- [What is required]: Please count the rows below that contain the word "profile", and reply with only that number.
— start Stored data —
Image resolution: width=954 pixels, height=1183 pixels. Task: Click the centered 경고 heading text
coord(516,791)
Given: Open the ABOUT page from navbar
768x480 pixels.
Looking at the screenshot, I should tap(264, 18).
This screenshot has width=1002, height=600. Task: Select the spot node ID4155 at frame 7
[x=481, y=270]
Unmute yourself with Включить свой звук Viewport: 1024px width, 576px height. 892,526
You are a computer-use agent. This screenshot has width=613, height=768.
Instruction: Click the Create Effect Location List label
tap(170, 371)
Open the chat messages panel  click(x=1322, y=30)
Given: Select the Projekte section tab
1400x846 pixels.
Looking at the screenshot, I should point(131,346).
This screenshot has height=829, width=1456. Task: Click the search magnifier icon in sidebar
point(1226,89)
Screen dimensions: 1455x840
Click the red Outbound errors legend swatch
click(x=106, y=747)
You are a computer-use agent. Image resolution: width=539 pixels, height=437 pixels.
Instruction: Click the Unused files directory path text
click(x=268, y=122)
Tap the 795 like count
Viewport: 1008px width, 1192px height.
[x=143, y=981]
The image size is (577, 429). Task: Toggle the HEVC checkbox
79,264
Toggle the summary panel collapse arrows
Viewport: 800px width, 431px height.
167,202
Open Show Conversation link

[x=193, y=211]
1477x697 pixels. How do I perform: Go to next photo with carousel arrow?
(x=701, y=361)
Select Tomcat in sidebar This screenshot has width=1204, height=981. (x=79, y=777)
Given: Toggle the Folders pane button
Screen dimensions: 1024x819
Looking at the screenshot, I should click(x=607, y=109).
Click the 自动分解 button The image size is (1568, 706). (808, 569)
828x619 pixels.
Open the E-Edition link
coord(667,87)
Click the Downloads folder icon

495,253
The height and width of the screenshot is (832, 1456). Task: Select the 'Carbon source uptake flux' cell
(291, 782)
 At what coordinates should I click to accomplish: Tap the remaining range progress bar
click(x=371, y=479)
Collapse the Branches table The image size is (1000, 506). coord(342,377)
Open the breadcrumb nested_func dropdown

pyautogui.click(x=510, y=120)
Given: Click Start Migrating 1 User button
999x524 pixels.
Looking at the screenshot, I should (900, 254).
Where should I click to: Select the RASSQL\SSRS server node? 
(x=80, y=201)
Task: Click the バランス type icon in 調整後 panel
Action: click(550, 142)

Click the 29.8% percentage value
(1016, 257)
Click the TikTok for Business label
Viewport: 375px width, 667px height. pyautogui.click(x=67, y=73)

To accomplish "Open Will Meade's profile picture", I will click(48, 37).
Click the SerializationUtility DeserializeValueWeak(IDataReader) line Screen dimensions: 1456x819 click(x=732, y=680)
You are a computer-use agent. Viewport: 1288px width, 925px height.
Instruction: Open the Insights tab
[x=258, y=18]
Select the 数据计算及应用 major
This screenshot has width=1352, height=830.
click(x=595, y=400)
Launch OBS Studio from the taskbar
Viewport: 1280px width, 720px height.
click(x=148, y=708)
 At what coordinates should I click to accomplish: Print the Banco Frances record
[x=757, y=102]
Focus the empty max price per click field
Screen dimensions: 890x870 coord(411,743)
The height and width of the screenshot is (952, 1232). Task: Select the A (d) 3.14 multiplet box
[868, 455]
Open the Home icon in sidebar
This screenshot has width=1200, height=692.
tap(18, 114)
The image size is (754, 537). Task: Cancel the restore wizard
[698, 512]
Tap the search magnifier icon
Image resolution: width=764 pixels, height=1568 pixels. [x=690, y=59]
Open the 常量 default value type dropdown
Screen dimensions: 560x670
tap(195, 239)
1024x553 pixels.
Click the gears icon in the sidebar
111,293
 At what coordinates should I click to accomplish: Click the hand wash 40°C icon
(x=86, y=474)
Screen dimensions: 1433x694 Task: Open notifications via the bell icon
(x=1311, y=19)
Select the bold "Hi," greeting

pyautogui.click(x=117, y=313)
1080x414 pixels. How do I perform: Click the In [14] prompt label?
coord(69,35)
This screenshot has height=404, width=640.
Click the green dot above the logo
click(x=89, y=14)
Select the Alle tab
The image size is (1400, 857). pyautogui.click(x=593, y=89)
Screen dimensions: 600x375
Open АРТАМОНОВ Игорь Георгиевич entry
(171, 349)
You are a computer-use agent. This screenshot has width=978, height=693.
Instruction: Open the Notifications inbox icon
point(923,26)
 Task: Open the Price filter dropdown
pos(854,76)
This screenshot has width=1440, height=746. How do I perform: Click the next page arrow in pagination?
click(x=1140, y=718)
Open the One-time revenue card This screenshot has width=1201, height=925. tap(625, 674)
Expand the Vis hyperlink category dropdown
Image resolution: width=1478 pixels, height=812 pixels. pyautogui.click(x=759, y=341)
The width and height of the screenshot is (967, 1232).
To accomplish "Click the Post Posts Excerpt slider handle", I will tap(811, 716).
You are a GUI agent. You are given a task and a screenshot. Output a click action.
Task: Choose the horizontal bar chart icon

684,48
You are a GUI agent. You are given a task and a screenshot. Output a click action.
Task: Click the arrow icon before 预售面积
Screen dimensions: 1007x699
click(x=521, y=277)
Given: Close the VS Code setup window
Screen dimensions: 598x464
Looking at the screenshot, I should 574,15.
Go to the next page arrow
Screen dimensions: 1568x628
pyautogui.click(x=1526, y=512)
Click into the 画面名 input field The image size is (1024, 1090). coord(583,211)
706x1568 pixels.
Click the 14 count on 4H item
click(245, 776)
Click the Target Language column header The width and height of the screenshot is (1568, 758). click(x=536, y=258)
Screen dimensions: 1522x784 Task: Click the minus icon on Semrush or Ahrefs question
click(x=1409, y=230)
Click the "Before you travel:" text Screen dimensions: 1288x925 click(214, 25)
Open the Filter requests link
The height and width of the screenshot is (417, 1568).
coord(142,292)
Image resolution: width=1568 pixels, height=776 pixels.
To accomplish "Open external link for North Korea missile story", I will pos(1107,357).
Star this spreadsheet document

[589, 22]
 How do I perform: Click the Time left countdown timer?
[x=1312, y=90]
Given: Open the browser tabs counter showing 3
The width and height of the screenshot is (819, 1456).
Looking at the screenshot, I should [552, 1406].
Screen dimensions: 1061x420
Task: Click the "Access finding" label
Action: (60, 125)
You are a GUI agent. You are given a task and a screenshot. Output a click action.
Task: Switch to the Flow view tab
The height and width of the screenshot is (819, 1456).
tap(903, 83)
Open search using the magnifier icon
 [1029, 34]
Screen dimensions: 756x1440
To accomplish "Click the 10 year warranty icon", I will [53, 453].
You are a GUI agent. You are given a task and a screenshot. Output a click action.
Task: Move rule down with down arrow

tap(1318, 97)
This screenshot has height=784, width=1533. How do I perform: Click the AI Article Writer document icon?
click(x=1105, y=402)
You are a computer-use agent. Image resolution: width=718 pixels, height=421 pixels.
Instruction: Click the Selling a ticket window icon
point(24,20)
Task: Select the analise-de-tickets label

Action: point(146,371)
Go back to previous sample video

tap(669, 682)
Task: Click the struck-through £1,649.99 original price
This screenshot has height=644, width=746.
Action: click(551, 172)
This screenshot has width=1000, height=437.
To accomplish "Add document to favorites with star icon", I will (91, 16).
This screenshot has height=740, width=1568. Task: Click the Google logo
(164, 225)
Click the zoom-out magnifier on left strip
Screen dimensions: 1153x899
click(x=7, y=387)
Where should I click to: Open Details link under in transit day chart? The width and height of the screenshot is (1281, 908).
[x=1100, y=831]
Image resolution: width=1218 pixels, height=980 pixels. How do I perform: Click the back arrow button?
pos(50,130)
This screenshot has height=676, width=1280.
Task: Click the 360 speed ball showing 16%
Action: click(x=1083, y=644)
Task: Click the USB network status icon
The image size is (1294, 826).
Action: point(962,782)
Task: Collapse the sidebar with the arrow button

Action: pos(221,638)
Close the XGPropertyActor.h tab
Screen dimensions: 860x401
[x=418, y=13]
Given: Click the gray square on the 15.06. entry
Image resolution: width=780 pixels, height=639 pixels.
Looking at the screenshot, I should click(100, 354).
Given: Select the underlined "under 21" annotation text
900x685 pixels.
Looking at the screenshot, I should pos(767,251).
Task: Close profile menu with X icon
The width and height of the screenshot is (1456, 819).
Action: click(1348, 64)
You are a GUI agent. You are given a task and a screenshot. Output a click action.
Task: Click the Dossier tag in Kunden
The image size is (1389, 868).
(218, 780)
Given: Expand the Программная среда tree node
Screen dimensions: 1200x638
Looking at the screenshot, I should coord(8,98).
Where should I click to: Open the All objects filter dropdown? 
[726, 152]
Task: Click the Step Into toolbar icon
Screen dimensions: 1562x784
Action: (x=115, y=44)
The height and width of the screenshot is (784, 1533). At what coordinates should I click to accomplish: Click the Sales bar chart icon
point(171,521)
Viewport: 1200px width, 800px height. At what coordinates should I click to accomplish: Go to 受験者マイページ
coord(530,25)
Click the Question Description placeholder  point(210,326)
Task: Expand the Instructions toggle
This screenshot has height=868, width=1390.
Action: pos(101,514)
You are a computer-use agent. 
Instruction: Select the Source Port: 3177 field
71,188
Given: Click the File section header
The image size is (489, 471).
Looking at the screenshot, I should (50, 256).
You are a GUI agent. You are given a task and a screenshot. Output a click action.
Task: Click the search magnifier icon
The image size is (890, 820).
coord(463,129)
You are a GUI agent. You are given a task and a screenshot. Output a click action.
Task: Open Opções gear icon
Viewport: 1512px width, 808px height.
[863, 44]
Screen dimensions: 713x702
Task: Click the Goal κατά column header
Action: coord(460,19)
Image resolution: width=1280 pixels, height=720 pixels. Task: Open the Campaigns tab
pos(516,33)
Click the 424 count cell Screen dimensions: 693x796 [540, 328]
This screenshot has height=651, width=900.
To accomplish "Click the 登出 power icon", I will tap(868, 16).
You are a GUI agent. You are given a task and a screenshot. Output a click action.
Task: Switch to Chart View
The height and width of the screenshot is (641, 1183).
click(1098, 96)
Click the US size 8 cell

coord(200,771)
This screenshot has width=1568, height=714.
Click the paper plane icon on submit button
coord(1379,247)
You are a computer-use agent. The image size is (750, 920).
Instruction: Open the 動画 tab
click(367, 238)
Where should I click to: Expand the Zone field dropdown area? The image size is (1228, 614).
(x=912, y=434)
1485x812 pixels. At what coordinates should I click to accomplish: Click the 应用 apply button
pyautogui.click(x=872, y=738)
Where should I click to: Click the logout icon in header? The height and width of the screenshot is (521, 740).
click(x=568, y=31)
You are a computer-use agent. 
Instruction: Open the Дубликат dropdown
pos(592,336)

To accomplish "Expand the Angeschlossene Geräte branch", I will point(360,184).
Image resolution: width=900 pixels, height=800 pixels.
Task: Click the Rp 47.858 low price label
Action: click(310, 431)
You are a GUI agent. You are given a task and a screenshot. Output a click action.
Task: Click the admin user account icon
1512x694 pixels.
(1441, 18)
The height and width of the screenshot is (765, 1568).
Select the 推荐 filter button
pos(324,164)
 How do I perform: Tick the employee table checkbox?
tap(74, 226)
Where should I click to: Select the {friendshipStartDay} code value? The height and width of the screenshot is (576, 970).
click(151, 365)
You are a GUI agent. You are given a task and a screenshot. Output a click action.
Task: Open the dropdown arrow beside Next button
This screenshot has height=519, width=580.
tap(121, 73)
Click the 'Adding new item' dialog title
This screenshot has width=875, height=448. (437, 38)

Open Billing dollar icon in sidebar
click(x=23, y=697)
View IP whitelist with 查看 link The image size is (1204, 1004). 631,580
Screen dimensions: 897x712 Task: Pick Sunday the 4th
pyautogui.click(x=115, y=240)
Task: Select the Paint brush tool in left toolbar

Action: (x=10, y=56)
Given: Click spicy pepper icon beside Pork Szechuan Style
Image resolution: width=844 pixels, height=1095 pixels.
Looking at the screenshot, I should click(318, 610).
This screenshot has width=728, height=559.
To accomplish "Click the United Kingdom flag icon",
— end Stored data —
- [Written solution]: 2